● **Required work**:
Count the lines below that contain the string "tile", with case counting, and give only the number.

● **Extracted entries**:
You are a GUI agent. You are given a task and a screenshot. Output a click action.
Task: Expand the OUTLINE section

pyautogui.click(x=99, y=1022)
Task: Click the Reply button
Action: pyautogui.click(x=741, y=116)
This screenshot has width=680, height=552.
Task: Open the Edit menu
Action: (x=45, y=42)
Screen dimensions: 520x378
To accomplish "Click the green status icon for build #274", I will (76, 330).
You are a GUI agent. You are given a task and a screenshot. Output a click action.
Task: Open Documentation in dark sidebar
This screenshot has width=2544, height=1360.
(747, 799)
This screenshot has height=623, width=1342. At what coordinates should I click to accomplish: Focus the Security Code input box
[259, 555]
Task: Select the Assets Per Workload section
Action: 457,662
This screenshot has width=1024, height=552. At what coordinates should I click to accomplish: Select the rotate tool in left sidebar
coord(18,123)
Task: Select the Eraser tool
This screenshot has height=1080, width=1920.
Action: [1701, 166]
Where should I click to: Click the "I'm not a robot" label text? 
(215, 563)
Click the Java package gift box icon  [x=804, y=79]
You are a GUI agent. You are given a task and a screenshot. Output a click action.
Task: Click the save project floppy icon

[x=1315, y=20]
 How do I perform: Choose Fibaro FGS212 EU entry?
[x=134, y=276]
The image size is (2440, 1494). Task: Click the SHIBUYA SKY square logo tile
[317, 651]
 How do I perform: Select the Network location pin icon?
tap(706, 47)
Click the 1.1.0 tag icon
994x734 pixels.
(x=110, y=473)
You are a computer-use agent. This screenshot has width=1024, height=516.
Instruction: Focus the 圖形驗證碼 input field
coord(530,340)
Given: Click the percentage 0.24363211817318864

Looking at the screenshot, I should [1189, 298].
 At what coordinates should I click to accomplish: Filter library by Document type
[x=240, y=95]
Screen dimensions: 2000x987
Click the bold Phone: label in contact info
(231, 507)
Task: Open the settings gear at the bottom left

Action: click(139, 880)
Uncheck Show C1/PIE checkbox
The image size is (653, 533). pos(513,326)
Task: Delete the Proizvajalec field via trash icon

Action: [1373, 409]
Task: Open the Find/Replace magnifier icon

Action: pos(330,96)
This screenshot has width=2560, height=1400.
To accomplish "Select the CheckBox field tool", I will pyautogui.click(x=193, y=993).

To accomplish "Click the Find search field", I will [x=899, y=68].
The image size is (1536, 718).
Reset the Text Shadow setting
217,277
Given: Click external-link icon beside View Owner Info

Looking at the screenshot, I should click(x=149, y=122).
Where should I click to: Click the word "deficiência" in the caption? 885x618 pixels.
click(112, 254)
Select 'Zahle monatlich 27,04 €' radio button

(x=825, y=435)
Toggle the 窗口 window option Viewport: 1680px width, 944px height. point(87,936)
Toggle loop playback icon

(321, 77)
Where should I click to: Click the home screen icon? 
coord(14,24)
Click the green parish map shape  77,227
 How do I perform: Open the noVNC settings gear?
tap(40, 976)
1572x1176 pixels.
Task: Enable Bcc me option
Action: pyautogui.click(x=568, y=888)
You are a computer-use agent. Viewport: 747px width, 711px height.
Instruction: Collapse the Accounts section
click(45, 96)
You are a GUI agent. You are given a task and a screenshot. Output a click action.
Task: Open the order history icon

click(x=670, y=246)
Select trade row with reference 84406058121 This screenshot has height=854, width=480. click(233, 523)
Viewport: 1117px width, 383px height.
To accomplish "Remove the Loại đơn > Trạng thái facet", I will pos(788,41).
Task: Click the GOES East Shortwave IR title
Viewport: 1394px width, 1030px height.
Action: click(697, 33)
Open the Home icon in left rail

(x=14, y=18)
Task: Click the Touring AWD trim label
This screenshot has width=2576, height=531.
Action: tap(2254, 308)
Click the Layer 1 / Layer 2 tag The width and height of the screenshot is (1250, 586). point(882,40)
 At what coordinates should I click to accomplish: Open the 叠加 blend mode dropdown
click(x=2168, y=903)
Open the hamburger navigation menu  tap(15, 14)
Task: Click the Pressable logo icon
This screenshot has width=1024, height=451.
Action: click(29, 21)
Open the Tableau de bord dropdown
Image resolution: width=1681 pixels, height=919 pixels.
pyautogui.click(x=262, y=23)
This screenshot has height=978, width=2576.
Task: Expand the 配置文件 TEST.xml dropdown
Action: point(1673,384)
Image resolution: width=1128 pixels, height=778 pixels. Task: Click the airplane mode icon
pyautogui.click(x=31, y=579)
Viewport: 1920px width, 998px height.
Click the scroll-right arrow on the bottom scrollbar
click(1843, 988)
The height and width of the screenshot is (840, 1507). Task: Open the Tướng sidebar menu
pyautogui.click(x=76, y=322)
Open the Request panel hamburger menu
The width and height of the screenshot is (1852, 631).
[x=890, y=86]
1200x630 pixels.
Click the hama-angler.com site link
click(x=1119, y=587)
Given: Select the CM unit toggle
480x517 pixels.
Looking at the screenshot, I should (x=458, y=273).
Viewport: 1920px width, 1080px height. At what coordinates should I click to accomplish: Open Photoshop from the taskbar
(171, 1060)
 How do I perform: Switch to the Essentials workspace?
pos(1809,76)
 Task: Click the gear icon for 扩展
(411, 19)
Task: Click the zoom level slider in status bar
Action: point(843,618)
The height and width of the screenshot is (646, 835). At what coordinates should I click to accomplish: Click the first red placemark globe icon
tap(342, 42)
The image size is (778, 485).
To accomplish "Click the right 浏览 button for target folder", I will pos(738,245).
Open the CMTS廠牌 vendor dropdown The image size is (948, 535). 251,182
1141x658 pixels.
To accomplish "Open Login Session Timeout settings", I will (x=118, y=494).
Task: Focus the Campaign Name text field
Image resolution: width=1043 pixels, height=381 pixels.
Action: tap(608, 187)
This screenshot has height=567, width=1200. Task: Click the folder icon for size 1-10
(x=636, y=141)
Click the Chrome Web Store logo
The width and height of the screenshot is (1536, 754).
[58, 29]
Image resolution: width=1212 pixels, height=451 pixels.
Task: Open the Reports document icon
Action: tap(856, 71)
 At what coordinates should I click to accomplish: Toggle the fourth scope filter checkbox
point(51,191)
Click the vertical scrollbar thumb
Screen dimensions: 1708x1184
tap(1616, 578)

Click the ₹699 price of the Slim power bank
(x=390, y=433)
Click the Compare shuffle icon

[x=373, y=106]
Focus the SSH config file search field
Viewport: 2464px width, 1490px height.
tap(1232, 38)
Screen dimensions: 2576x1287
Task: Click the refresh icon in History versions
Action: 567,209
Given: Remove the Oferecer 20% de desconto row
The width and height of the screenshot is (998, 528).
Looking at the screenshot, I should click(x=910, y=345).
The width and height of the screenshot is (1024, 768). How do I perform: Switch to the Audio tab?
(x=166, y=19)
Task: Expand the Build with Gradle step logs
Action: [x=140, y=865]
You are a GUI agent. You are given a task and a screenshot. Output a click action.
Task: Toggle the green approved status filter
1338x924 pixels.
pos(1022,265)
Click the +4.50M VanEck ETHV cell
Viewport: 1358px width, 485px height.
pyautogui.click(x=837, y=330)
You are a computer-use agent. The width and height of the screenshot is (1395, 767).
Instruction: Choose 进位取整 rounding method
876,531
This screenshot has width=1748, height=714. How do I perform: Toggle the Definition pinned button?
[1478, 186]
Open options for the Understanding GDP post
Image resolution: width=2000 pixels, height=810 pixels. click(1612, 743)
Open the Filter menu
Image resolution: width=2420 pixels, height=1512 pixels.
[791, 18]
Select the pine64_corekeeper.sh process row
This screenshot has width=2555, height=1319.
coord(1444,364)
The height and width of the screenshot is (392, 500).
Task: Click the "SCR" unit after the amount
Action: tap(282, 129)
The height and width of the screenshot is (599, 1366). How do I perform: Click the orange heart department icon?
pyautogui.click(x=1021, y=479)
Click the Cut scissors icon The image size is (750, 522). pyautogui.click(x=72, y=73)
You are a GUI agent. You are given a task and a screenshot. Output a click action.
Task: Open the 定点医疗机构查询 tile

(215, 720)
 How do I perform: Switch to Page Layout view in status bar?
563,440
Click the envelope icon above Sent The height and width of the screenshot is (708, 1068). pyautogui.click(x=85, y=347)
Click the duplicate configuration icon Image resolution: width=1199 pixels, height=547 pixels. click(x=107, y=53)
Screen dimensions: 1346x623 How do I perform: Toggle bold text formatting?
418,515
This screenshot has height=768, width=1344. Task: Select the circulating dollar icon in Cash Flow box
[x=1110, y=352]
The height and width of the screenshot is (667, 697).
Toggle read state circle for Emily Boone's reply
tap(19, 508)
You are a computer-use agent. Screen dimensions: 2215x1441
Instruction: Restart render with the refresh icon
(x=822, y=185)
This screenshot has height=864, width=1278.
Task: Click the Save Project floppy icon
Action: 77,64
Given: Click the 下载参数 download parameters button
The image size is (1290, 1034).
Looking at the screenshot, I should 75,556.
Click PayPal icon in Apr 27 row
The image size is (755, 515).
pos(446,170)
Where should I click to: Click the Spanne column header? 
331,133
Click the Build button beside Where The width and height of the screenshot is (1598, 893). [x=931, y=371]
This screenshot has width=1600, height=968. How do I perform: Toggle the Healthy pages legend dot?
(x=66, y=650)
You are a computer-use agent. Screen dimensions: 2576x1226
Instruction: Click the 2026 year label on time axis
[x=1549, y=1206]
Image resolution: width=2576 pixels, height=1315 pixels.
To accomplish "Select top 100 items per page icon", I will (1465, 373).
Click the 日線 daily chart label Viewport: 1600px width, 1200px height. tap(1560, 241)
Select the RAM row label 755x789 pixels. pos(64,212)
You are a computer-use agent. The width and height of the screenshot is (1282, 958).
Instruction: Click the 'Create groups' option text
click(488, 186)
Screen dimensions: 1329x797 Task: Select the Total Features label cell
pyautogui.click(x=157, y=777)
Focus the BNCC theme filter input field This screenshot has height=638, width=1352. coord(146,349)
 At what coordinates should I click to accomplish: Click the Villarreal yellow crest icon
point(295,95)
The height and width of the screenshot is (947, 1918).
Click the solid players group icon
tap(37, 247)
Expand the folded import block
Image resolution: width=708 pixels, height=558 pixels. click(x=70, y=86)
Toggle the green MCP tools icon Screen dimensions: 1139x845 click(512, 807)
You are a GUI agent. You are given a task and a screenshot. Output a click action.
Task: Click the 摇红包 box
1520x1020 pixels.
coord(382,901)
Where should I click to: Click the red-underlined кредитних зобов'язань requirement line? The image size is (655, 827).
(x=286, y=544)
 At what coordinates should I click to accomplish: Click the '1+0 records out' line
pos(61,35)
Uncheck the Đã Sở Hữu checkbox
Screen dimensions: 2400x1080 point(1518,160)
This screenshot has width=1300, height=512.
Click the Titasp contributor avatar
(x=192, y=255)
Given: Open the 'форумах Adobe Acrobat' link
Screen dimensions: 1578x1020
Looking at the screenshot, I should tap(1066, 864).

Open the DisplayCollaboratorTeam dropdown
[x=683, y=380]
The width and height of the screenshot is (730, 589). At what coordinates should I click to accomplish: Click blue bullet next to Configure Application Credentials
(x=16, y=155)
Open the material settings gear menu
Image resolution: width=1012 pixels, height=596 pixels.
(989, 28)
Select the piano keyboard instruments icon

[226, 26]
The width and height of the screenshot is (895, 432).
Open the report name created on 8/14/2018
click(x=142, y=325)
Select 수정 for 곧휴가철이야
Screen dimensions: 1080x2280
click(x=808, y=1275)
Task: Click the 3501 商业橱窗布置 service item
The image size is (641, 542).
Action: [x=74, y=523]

● **Solution to the exercise**:
2